§ **Raw data**:
++++++
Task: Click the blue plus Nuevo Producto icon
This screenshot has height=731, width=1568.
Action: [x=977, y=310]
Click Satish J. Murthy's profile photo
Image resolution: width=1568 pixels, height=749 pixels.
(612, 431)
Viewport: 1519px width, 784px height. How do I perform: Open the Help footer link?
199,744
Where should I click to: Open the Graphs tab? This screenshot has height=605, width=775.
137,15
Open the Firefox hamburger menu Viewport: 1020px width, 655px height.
++++++
Pick out every line in the rows above that contains the word "width" and copy each one.

§ **Expected answer**:
This screenshot has height=731, width=1568.
Image resolution: width=1568 pixels, height=749 pixels.
Viewport: 1519px width, 784px height. How do I perform: Open the Help footer link?
Where should I click to: Open the Graphs tab? This screenshot has height=605, width=775.
Open the Firefox hamburger menu Viewport: 1020px width, 655px height.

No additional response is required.